Exercise goal: Below is some data. Retype exactly the lines starting at the one with "Instruction: Reject Jessica's" and ending at the one with "Given: Open Configure for Ethernet settings".

[Items from a data source]
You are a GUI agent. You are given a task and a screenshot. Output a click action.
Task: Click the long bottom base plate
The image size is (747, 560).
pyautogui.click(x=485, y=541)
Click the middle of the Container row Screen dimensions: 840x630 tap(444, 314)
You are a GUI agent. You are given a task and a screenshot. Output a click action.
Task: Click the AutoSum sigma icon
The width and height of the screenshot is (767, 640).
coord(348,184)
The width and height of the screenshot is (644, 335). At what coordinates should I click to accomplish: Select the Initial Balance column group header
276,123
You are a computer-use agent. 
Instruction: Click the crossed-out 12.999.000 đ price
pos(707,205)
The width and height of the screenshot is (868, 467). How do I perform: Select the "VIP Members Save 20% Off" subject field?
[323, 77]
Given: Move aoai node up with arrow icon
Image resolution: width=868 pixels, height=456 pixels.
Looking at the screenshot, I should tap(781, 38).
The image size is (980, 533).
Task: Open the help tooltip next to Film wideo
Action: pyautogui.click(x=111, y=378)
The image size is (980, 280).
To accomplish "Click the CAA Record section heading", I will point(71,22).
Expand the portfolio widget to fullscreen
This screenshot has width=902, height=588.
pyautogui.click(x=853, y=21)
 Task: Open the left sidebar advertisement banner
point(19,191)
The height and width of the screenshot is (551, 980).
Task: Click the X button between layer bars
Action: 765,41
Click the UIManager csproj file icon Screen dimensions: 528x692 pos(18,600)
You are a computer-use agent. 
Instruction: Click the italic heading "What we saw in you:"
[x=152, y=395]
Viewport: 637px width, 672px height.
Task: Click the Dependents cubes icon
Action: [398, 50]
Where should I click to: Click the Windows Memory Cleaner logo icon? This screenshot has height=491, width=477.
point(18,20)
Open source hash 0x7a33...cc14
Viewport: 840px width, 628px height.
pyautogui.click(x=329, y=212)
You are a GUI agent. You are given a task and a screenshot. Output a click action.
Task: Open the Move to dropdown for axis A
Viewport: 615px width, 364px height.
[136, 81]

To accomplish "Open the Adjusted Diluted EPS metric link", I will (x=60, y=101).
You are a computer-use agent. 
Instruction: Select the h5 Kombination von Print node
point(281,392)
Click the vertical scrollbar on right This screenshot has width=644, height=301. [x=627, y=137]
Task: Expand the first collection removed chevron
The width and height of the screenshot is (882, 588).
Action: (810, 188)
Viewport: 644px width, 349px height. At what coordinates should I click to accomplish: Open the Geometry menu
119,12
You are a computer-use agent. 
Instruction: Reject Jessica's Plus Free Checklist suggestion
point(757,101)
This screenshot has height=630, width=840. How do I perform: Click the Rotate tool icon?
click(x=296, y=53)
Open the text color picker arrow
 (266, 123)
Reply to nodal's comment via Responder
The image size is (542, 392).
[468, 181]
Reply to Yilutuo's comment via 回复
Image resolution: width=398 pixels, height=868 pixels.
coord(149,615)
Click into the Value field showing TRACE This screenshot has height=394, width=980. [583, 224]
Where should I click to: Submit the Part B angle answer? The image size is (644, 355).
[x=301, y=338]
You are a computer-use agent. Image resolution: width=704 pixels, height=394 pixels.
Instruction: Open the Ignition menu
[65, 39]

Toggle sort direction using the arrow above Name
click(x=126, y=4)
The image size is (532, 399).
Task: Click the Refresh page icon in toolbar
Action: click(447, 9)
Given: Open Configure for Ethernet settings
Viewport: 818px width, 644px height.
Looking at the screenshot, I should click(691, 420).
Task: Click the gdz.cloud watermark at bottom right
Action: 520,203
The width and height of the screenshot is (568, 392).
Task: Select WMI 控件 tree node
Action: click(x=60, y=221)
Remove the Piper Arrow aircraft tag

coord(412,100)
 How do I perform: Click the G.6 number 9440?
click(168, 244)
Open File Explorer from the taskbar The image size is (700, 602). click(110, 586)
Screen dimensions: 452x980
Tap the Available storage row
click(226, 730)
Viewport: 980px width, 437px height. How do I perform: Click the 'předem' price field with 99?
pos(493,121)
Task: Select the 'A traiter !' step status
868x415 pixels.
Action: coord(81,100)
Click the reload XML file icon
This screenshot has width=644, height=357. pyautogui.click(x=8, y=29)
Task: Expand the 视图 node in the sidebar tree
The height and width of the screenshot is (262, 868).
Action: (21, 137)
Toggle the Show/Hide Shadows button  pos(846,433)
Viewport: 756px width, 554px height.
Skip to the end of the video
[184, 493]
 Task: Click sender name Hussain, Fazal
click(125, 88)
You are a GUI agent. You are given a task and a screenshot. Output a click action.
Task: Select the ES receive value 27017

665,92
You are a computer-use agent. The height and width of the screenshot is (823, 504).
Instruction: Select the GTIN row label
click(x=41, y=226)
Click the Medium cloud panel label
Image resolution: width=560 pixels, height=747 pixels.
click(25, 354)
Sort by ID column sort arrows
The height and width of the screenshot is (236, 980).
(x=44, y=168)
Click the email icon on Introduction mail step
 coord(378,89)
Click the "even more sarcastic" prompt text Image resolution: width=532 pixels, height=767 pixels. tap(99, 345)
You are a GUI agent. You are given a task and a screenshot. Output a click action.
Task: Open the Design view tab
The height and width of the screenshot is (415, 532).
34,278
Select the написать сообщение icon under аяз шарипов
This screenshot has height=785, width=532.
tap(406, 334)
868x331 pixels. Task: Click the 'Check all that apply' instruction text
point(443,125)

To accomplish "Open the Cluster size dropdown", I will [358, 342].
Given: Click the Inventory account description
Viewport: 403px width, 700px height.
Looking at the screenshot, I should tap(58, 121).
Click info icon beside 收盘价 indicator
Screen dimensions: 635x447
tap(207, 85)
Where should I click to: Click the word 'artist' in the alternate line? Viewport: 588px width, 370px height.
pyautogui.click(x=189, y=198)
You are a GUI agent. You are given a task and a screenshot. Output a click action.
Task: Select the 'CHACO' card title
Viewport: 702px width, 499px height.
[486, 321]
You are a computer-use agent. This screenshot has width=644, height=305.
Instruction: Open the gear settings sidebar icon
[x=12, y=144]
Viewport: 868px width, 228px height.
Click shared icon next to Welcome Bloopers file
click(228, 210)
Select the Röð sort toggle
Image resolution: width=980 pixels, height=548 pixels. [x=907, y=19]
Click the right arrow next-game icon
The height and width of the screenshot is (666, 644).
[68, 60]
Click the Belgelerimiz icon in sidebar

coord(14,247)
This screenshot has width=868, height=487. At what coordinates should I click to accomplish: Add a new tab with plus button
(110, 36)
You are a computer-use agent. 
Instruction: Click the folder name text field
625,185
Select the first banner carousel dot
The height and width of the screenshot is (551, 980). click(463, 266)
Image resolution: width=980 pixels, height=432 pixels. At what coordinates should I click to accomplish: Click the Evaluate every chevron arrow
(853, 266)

Answer space:
Instruction: Reject Jessica's Plus Free Checklist suggestion
point(757,101)
This screenshot has height=630, width=840. How do I perform: Click the Rotate tool icon?
click(x=296, y=53)
Open the text color picker arrow
 (266, 123)
Reply to nodal's comment via Responder
The image size is (542, 392).
[468, 181]
Reply to Yilutuo's comment via 回复
Image resolution: width=398 pixels, height=868 pixels.
coord(149,615)
Click into the Value field showing TRACE This screenshot has height=394, width=980. [583, 224]
Where should I click to: Submit the Part B angle answer? The image size is (644, 355).
[x=301, y=338]
You are a computer-use agent. Image resolution: width=704 pixels, height=394 pixels.
Instruction: Open the Ignition menu
[65, 39]

Toggle sort direction using the arrow above Name
click(x=126, y=4)
The image size is (532, 399).
Task: Click the Refresh page icon in toolbar
Action: click(447, 9)
Given: Open Configure for Ethernet settings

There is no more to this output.